Да, он
направлялся прямо туда: площадь Французского театра, площадь Карусели и
наконец мост св. Отцов! Клод прошел по нему несколько шагов, приблизился к
перилам, наклонился над водой, и Кристине показалось, что он бросается вниз;
страшный крик застрял в ее судорожно сжавшемся горле.
Но нет, он стоял неподвижно. Так, значит, Ситэ - это сердце Парижа -
был его наваждением; его образ преследовал Клода повсюду, его призрак он
видел сквозь стены, когда устремлял на них неподвижный взгляд, внимал его
постоянному призыву, который был слышен ему одному на расстоянии многих лье.
Она еще не смела на это надеяться; голова у нее кружилась от волнения, и она
остановилась позади, следя неотступно за ним, уже видя в своем воображении
смертельный прыжок, который он совершает, борясь с желанием подойти к нему,
страшась ускорить катастрофу, если он ее заметит. Боже! Быть здесь, мучиться
испепеляющей страстью, с сердцем, истекающим кровью от наплыва материнской
любви; быть здесь, видеть все и не осмеливаться пошевелить пальцем, чтобы
его удержать?!
А Клод, очень высокий, стоял неподвижно, глядя в ночь!
Ночь была зимняя, холодная, с запада дул пронзительный ветер, небо
покрылось черными, как сажа, тучами. Освещенный огнями Париж погрузился в
сон: казалось, не спят только газовые рожки - круглые, мерцающие пятна,
которые постепенно уменьшались, превращаясь вдали в неподвижную звездную
россыпь. Перед Клодом раскинулись набережные, окаймленные двойным рядом
жемчужно-матовых фонарей, слабо освещавших фасады: слева дома Луврской
набережной, справа оба крыла Института и дальше неясные громады памятников и
построек, обволакиваемые сгущавшейся тенью, изредка прорезаемой убегающими
искорками. А за ними, покуда видел глаз, мосты между этих двух огненных лент
отбрасывали полоски света, все более и более узкие, и каждая казалась
сотканной из мелких чешуек, подвешенных где-то в воздухе. А быстротекущая
Сена как будто сосредоточила в себе всю ночную красоту города: каждый
газовый рожок отражался в ней огоньком, распустившим по воде свой блестящий,
как у кометы, хвост. Самые близкие огоньки, сливаясь, воспламеняли русло
реки, словно симметрично расходящиеся по воде веера из раскаленных угольков,
а дальние под мостами превращались в маленькие неподвижные огненные точки.

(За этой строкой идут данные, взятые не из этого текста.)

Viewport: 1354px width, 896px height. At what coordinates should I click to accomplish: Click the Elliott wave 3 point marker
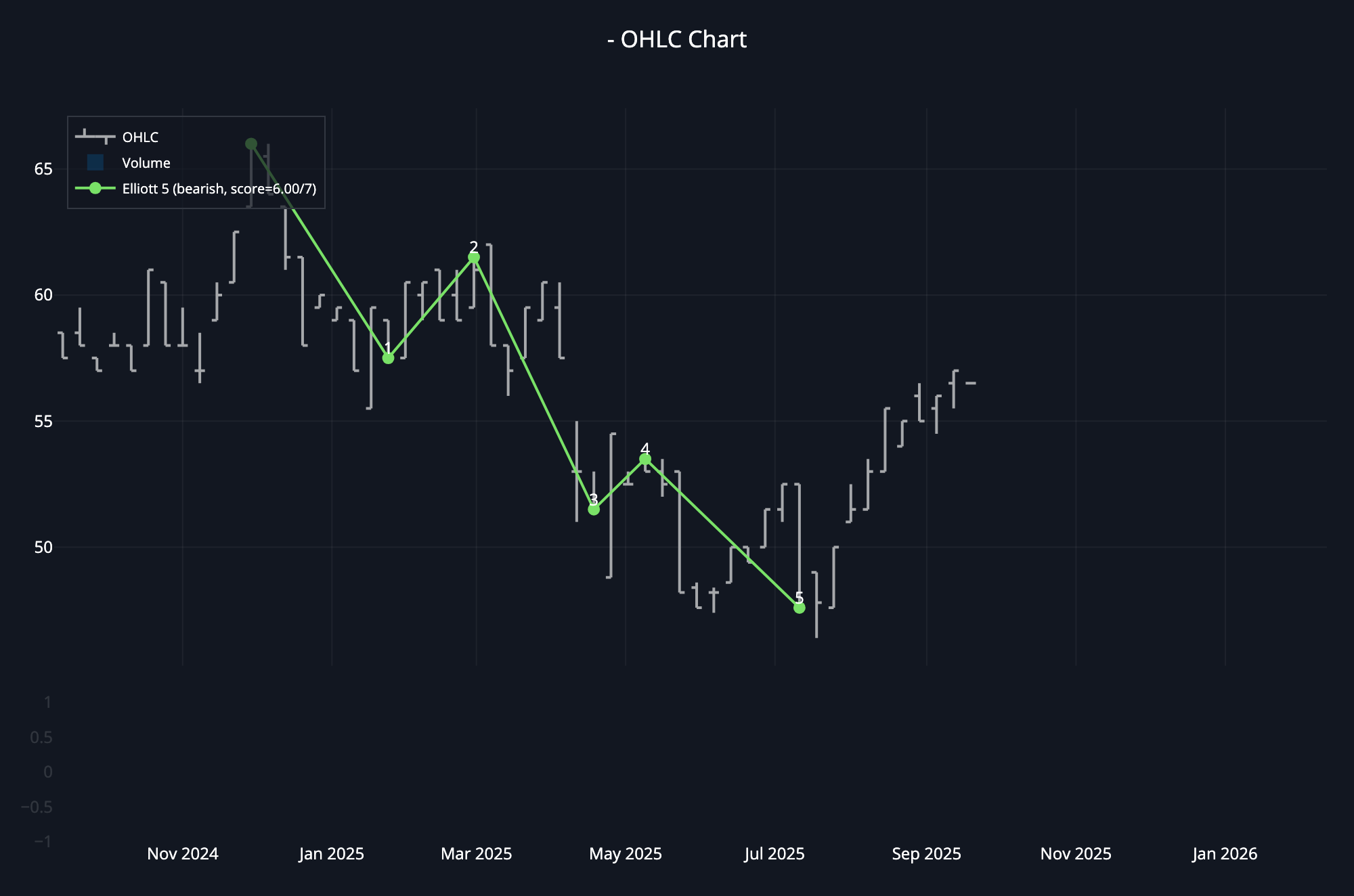[x=594, y=510]
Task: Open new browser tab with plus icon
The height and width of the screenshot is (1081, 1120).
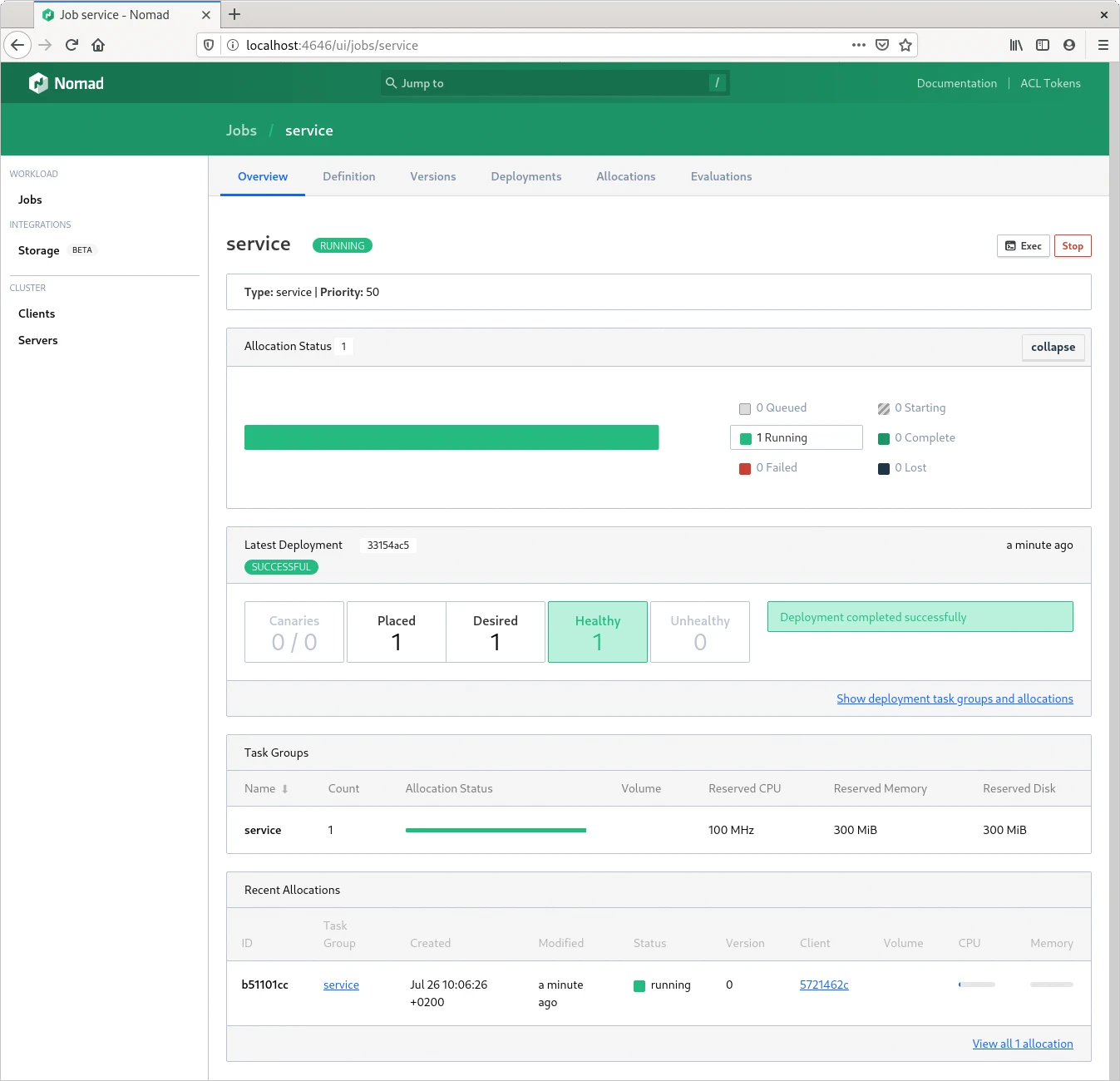Action: (234, 14)
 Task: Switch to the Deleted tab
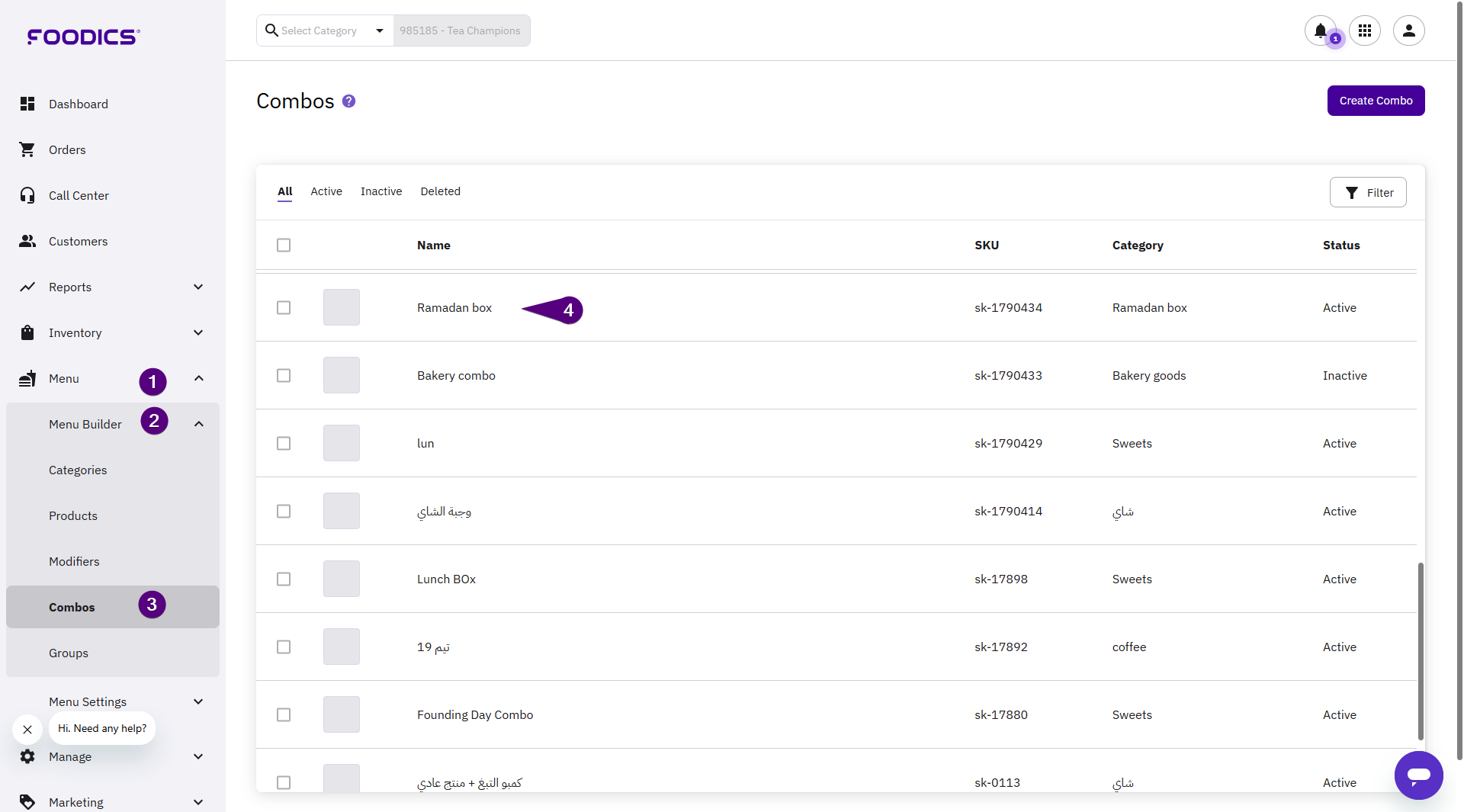(x=440, y=191)
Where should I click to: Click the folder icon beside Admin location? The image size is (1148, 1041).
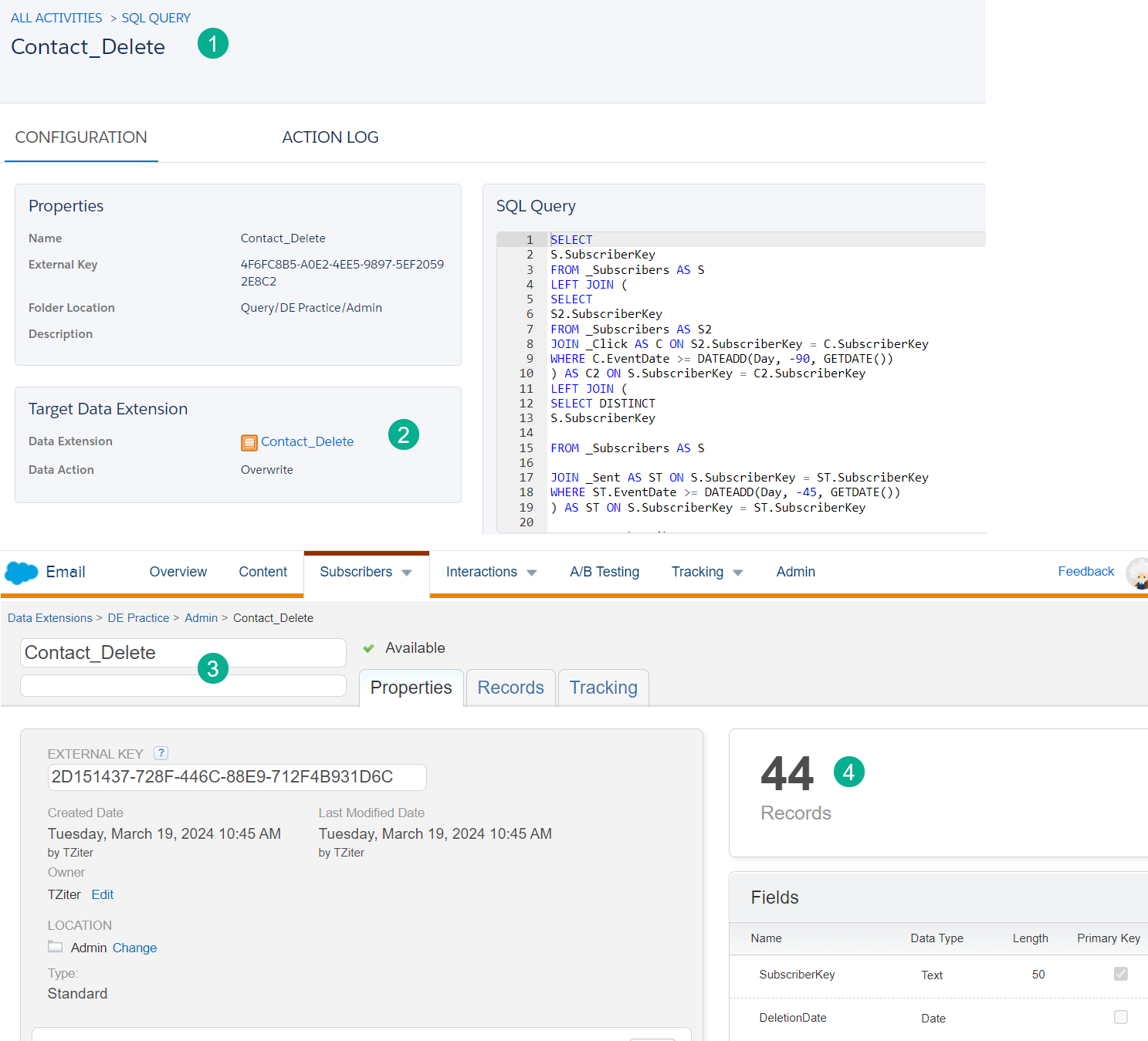click(x=55, y=946)
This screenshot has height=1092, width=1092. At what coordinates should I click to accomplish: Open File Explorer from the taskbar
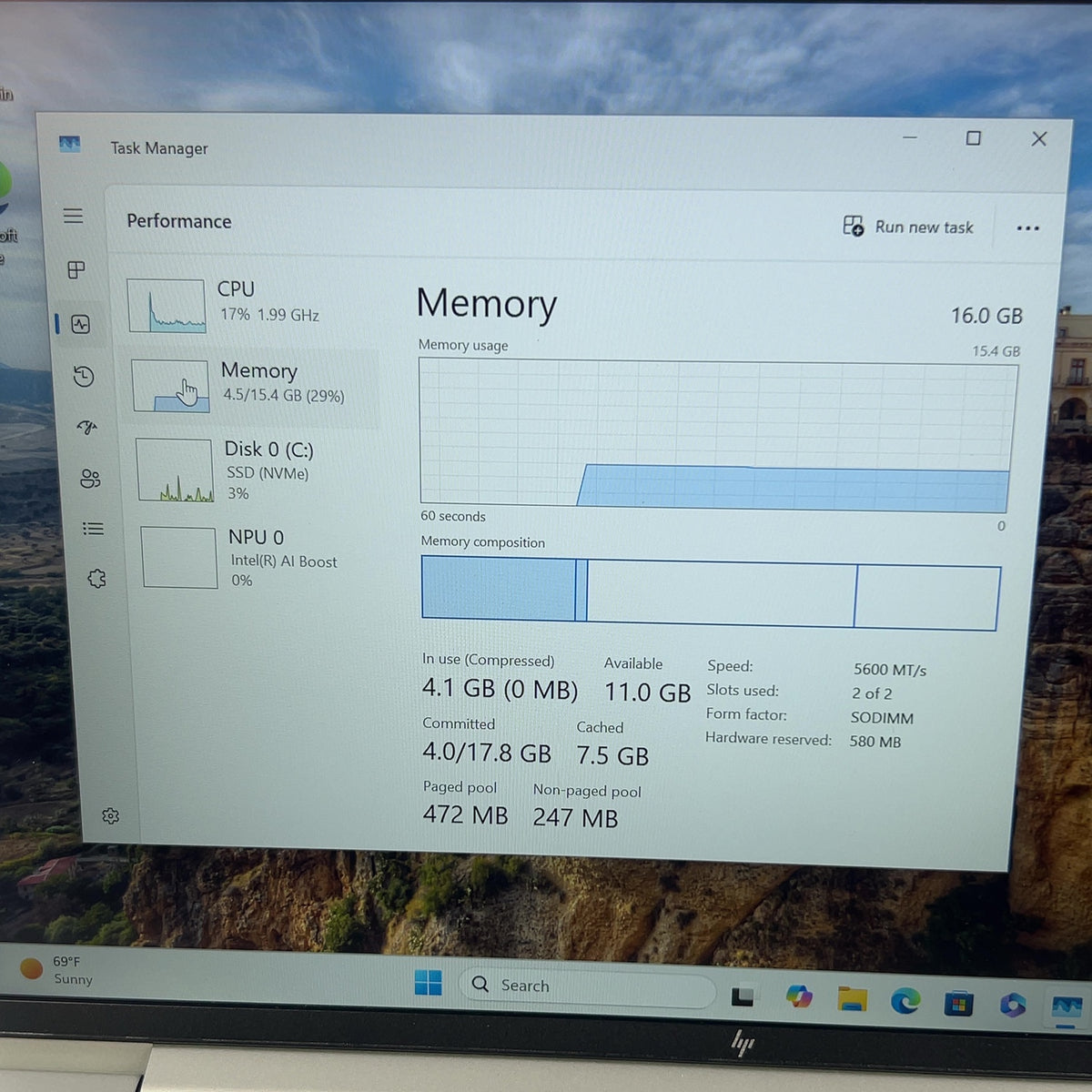pyautogui.click(x=853, y=999)
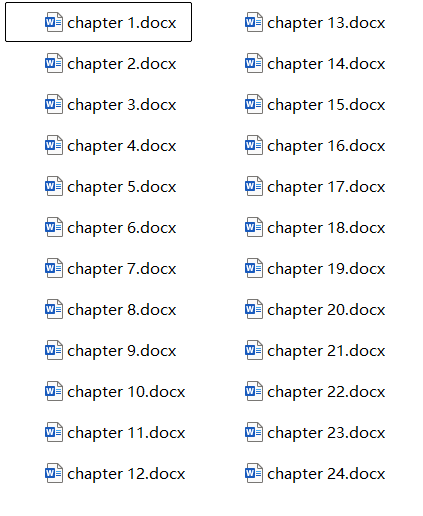Select the chapter 7.docx label
This screenshot has height=516, width=423.
pyautogui.click(x=122, y=269)
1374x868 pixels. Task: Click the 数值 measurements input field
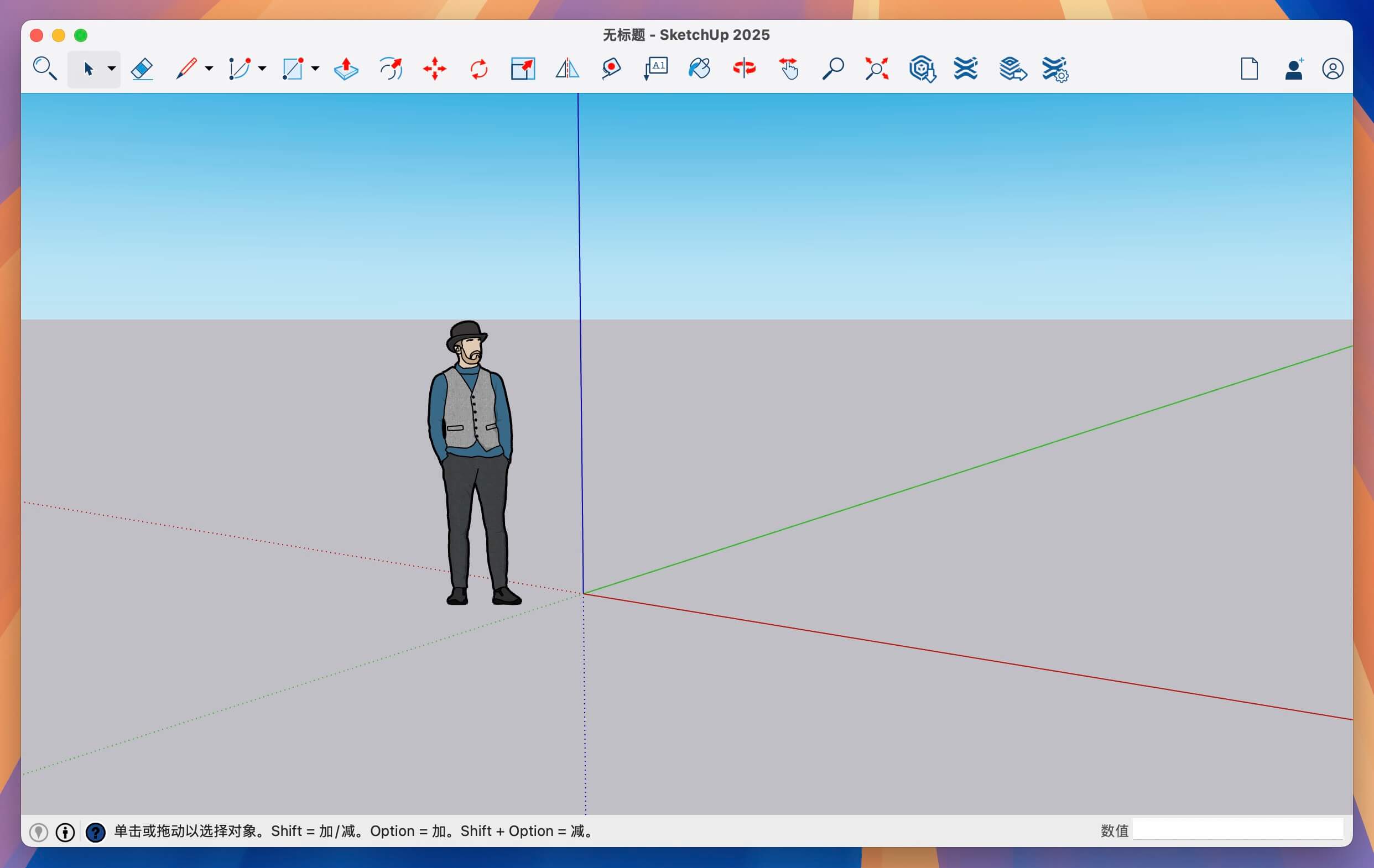pos(1237,830)
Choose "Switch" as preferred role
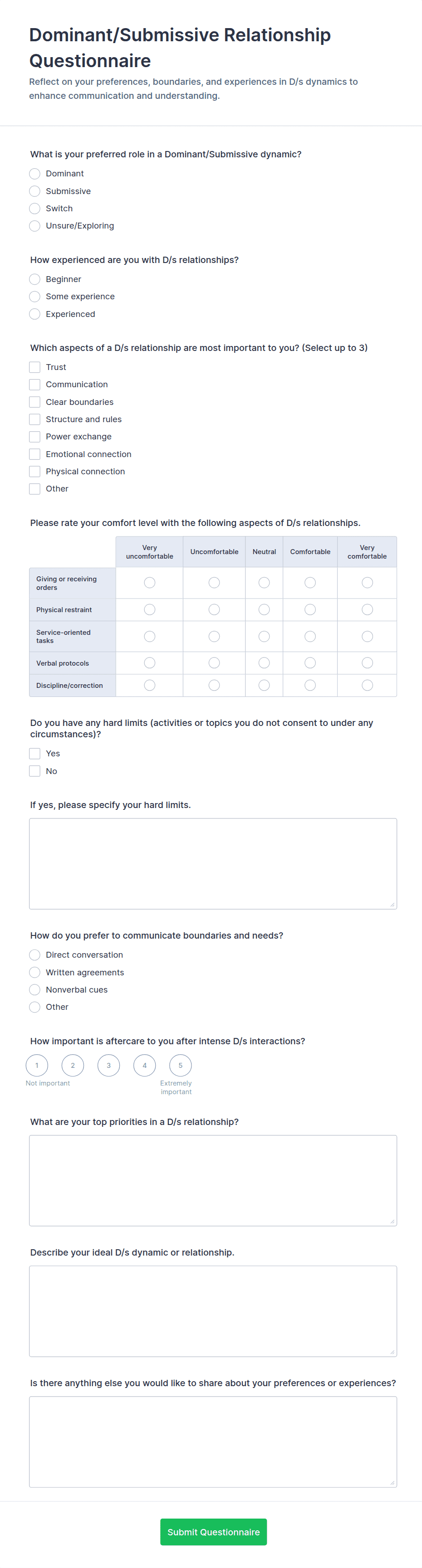This screenshot has height=1568, width=422. [34, 208]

Большие пылающие черные и золотые хвосты жили, шевелились, морща золотые
чешуйки, в которых чувствовалось неумолкаемое течение воды. Вся Сена была
освещена огнями, и ее багровая стеклянная гладь колебалась, как будто в
глубине вод происходила какая-то волшебная феерия, танцевали какой-то
таинственный вальс. А наверху над этим речным пожаром, над усыпанными
звездами набережными в темном небе стояло красное облако фосфорических
испарений, каждую ночь венчающее сонный город кратером вулкана.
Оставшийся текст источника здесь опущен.